The nature of conservatism as an institutional ideology precludes any permanent and inherent affiliation or opposition between it and any particular ideational ideology. No necessary dichotomy exists, therefore, between conservatism and liberalism. The assumption that such an opposition does exist derives, of course, from the aristocratic theory of conservatism and reflects an overconcern with a single phase of western history at the end of the 18th and the beginning of the 19th centuries. The effort to erect this ephemeral relationship into a continuing phenomenon of political history only serves to obscure the fact that in the proper historical circumstances conservatism may well be necessary for the defense of liberal institutions.

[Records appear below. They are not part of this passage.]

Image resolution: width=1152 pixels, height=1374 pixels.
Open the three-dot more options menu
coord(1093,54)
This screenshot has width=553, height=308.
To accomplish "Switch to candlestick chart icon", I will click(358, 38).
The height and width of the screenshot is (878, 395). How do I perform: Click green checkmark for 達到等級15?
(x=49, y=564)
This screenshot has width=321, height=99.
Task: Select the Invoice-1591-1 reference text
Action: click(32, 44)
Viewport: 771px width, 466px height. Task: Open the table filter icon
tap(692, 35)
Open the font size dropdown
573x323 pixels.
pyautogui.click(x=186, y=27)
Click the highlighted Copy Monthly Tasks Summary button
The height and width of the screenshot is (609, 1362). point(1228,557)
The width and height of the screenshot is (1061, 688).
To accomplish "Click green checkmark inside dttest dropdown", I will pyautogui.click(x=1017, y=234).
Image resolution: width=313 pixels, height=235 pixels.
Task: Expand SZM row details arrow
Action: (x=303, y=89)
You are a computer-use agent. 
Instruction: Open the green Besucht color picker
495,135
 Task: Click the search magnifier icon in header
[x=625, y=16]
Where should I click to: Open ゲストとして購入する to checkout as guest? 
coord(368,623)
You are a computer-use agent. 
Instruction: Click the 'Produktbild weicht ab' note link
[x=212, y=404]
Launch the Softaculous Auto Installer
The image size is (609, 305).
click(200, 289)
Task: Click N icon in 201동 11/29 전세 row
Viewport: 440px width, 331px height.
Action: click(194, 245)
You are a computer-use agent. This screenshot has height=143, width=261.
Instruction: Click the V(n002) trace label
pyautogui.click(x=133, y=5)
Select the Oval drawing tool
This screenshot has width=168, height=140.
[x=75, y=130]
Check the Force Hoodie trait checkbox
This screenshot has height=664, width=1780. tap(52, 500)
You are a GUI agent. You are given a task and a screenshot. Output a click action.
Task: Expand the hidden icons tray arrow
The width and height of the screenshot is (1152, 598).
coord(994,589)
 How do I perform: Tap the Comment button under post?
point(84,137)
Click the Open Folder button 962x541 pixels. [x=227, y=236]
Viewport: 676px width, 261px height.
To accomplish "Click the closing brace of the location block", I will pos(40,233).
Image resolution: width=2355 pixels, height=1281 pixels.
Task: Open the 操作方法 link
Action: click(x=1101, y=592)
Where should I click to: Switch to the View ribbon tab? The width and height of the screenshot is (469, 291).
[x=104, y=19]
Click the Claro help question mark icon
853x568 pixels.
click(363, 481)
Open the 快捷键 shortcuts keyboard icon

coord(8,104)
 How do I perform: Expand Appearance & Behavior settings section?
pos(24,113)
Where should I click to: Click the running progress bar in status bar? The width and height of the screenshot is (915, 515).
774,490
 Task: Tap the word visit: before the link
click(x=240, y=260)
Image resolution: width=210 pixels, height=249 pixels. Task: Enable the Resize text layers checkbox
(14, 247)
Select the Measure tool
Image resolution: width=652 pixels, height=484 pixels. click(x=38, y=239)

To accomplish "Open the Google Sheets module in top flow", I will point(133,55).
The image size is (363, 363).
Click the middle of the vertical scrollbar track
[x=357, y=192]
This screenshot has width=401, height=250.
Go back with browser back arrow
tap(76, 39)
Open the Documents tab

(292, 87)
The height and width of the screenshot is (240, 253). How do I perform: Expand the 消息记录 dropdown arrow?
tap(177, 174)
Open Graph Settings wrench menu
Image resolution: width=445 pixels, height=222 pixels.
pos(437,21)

The true enemy of the conservative is not the liberal but the extreme radical no matter what ideational theory he may espouse. Different radicals advance different panaceas, but they all have the same psychology which conservative thinkers have not been slow to identify. Hooker's sixteenth-century Puritan, Metternich's "presumptuous man," Burke's "metaphysical scribbler," Hawthorne's Hollingsworth, Cortés' "self-worshipping man," Hoffer's twentieth century "true believer," are all one and the same.
(Samuel P. Huntington, "Conservatism as an Ideology," The American Political Science Review 51 [June 1957]: 454-73, at 460)
Note from KBJ: And now you know why I don't talk much about liberalism. The enemy of conservatism is progressivism, not liberalism.